E poi operare su diverse direttrici. La prima è sicuramente la rottamazione delle vecchie automobili o la loro riconversione. In secondo luogo bisogna spingere di più sull’elettrico, installando un maggior numero di colonnine e rendendola una soluzione adottabile, se non preferibile, a diesel e benzina. Vi sono, poi, tutta una serie di soluzioni che sembrano impensabili, ma che invece in altri Paesi stanno dando risultati. A Shangai, ad esempio, hanno creato dei veri e propri filtri che migliorano la qualità dell’aria. Guardare ai Paesi vicini e alle loro best practice, quando efficaci, è sicuramente un atteggiamento che dovremmo assumere.

Ma servono risorse…

Certo, lo Stato dovrebbe iniziare fornendo le dotazioni necessarie affinché le aziende possano ottimizzare e rendere più eco-compatibili i propri impianti. Si dovrebbero inoltre utilizzare meglio i fondi comunitari, coinvolgendo anche le imprese presenti sul territorio e proponendo, perché no, un vero e proprio patto tra l’italia e le zone più inquinate del Paese.

In questo modo, forse, si potrebbe frenare quella tendenza, sempre più forte, di malcontento dei cittadini verso le imprese, che vorrebbero – basti pensare a Taranto, per dirne una – vedere chiuse.

Certo, anche perché non ha senso pensare di chiudere le aziende per salvare l’ambiente, altrimenti salviamo l’ambiente e uccidiamo le città, la loro economia e, in un quadro di visione più ampio, l’economia del Paese.
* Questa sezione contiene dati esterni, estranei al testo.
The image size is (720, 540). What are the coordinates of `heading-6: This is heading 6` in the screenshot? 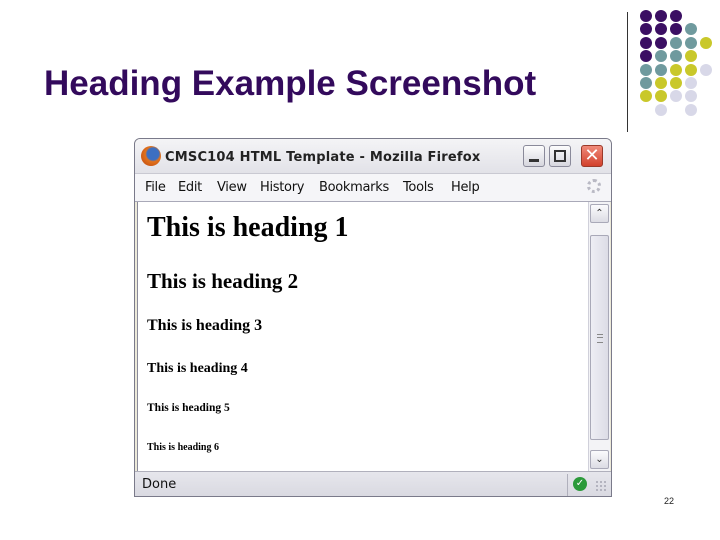 It's located at (183, 448).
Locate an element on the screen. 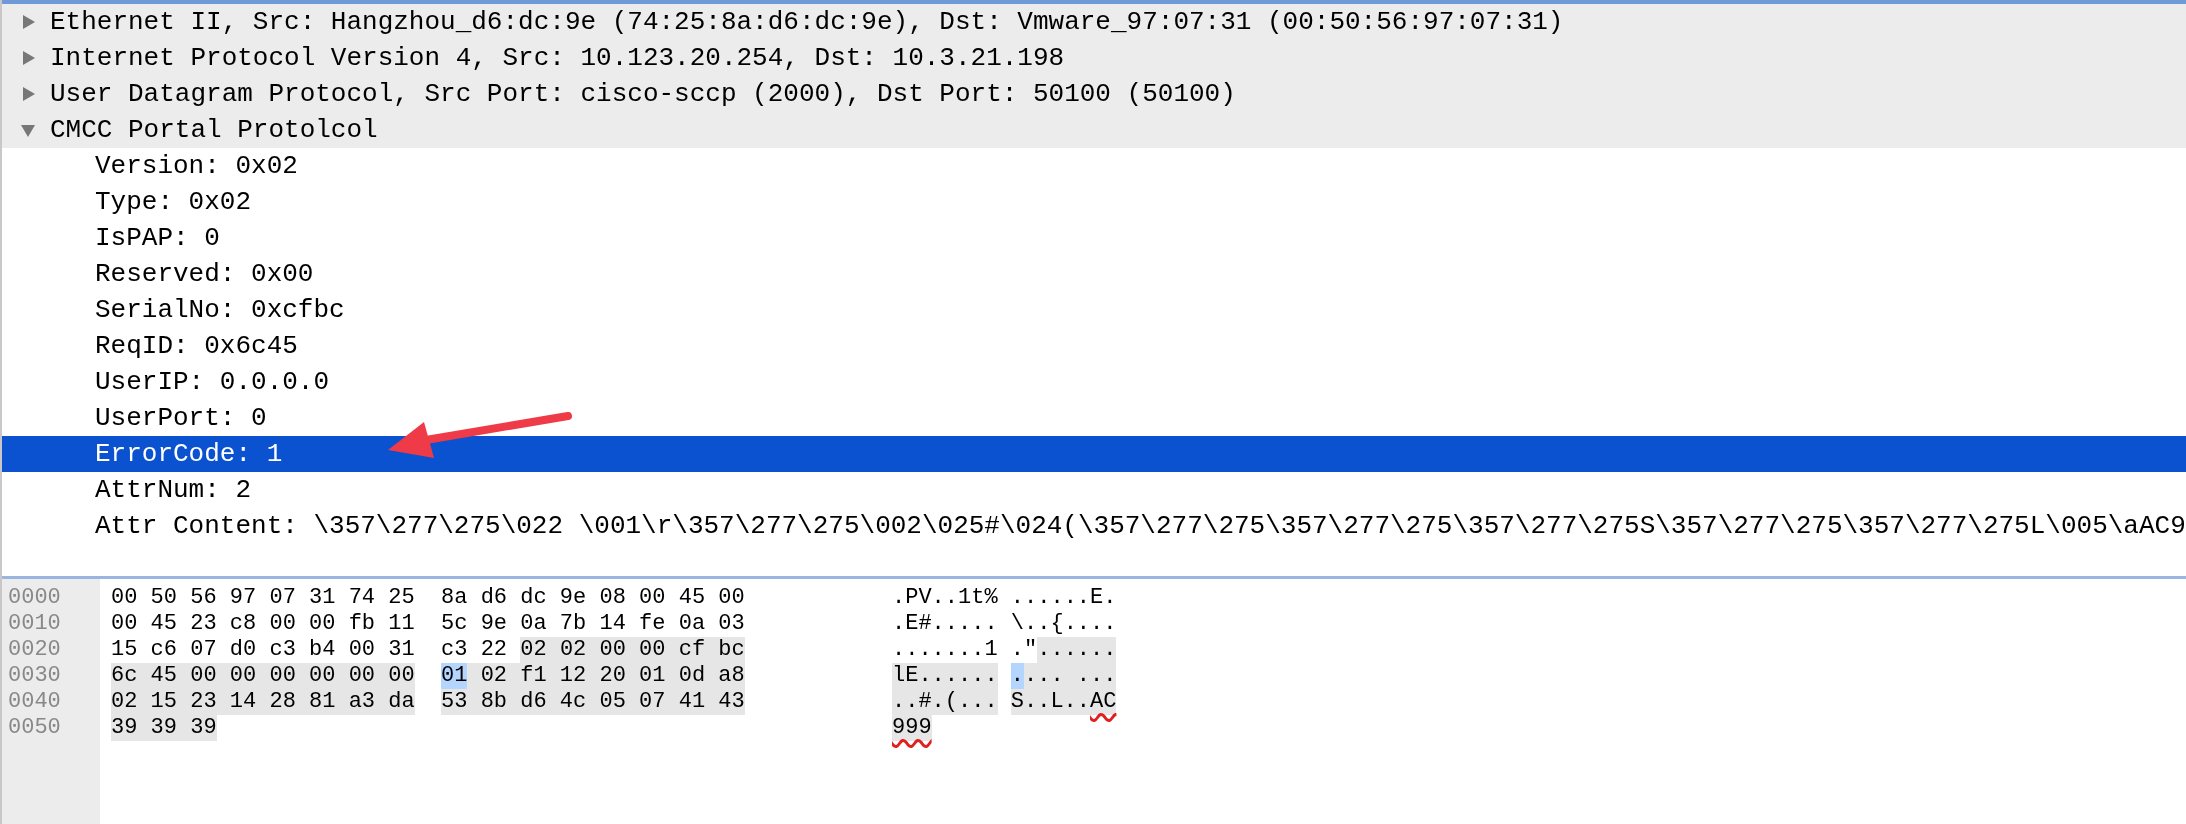 Image resolution: width=2186 pixels, height=824 pixels. hex-bytes: 6c 45 00 00 00 00 00 00 is located at coordinates (263, 676).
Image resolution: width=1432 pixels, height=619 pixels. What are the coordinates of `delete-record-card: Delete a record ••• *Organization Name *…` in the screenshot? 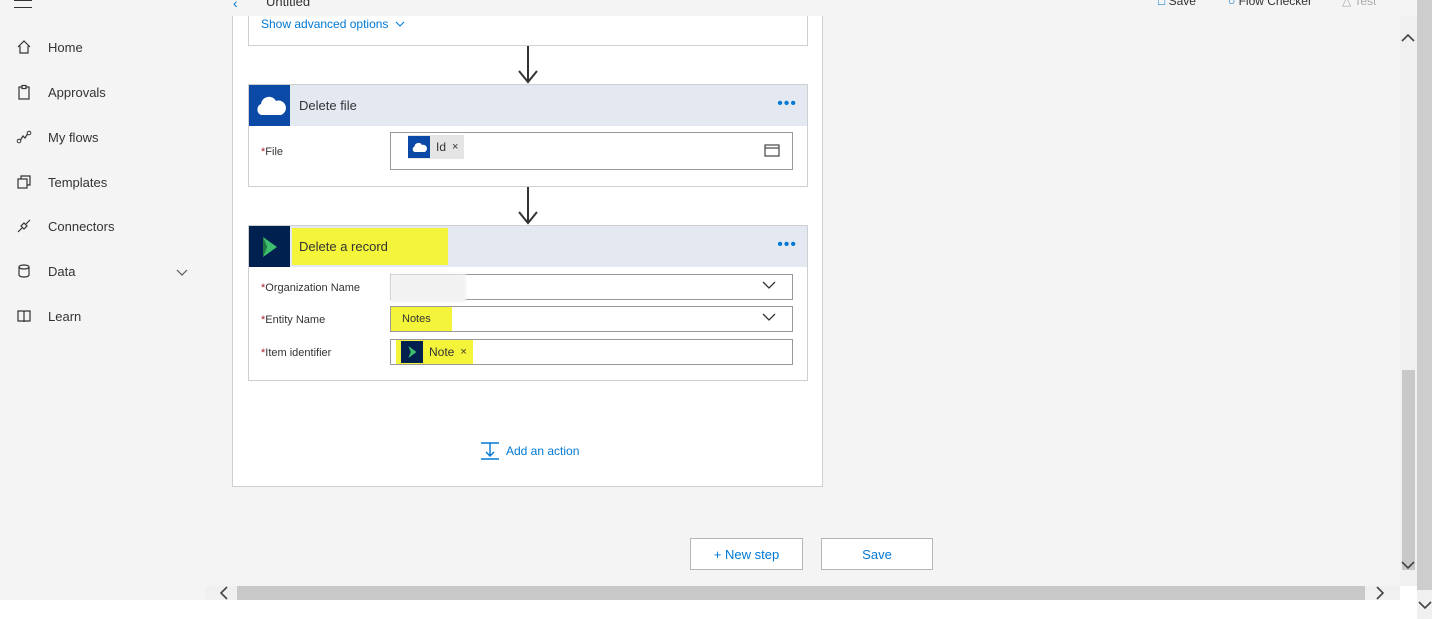 It's located at (528, 303).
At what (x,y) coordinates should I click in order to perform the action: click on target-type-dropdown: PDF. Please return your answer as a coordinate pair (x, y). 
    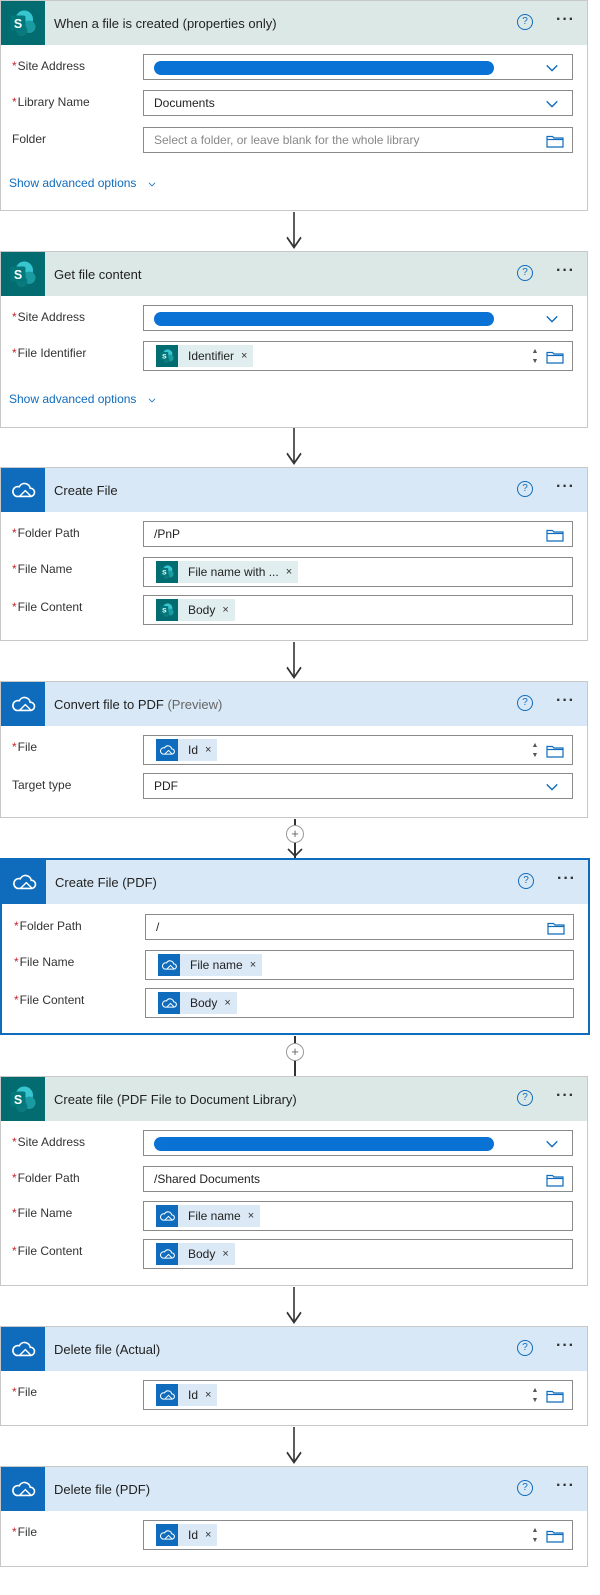
    Looking at the image, I should click on (358, 786).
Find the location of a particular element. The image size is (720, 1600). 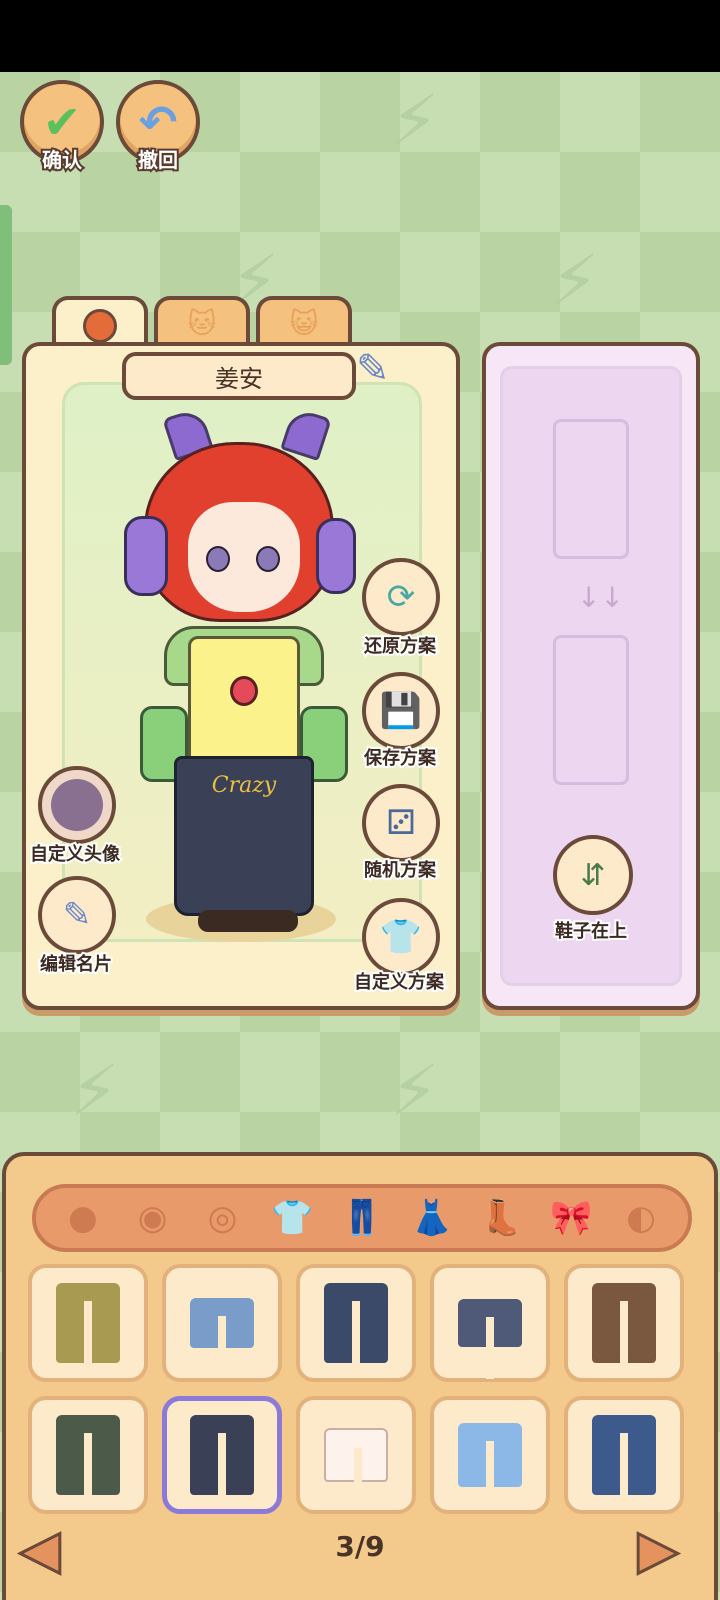

skirt-icon is located at coordinates (490, 1339).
Tra la popolazione sta crescendo sempre di più un sentimento anti-industriale e la politica ha la necessità e l’obbligo di intervenire, altrimenti si rischia la degenerazione del fenomeno, proprio come sta accadendo a Taranto. Tra l’altro bisogna ricordare che lavorare nell’industria nutrendo un sentimento di malcontento impatta negativamente proprio sulla produttività. Si tratta di realtà dove bisogna intervenire quanto prima affinché lo scontro fra ambiente e industria non si acutizzi ulteriormente e porti a conseguenze irreversibili.

La sfida dell’inquinamento dell’aria è un tema che sta dominando il dibattito pubblico. Quanto è importante una maggiore collaborazione fra soggetti pubblici e privati?

Importantissima, dal mio punto di vista. Una maggiore collaborazione fra pubblico e privato può canalizzare gli sforzi nella stessa direzione. Bisogna chiamare all’appello le aziende interessate al fenomeno che fanno ricerca, le associazioni ambientali, le multinazionali dell’industria e il pubblico per non lasciare i territori soli ad affrontare una questione che va affrontata, invece, in maniera congiunta.

Qualche giorno fa, ad esempio, Enel e Novartis hanno proposto, in occasione dell’assemblea Anci, una piattaforma condivisa che agevoli, appunto, la collaborazione PPP (partenariato pubblico-privato). Che ne pensa?

È un’ottima idea. Ci vorrebbero più iniziative come questa, anzi. Se riusciamo a salvaguardare l’ambiente senza affossare l’industria, sicuramente saranno contenti tutti. Cittadini in primis.